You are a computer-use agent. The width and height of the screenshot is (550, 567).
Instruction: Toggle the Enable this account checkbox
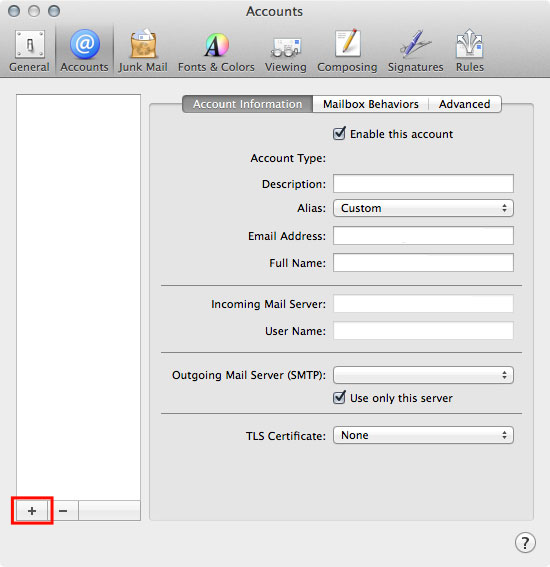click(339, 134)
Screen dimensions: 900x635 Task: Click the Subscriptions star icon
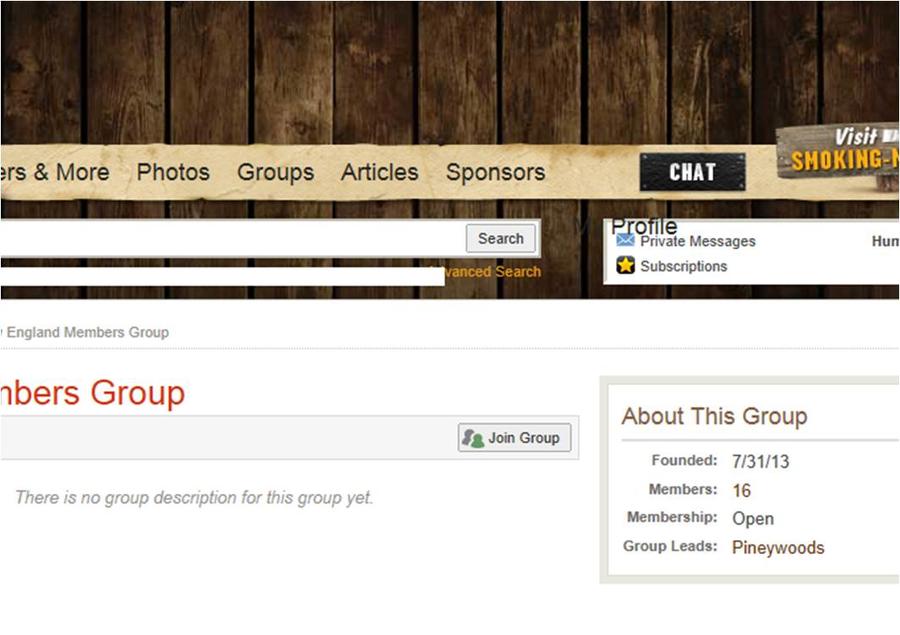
--
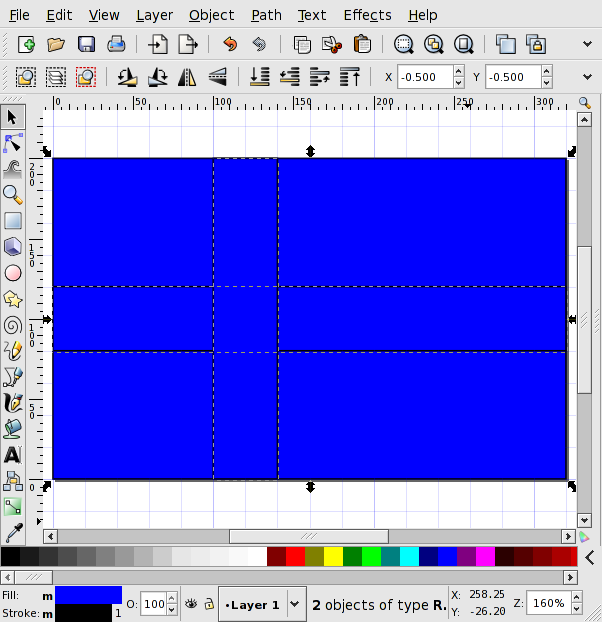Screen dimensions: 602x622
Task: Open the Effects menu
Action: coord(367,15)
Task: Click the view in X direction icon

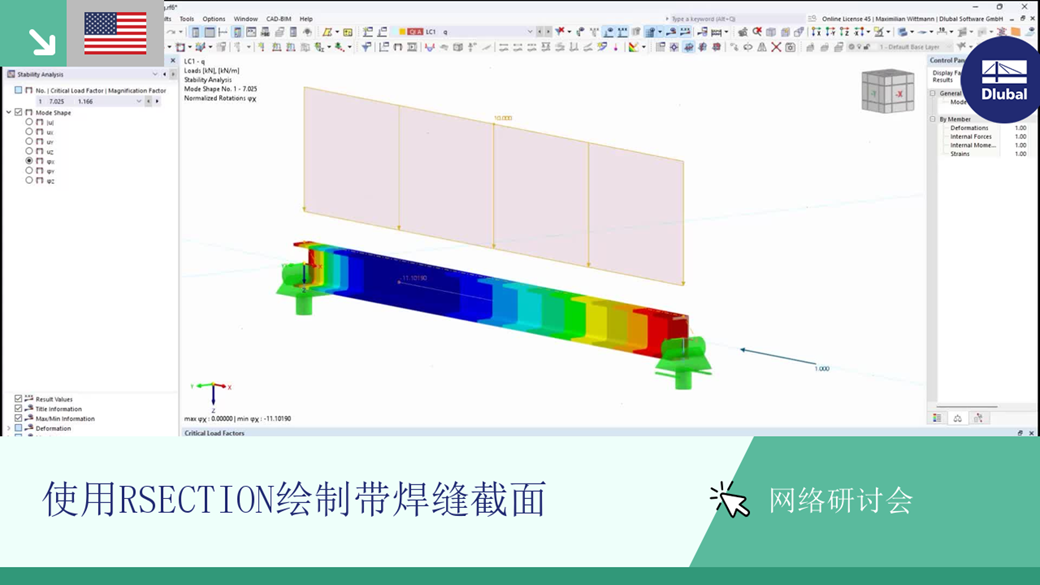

## Work required
Reproduce the entries beginning at the line that contains "You are a computer-use" and stopping after the line that contains "Screen dimensions: 900x635", substituting "Notifications" for "Subscriptions" and leaving everything else unchanged. Omit the pictures from the reproduced lines.

## Right answer
You are a computer-use agent. The width and height of the screenshot is (550, 567).
Instruction: Toggle the Enable this account checkbox
click(339, 134)
Screen dimensions: 900x635 Task: Click the Notifications star icon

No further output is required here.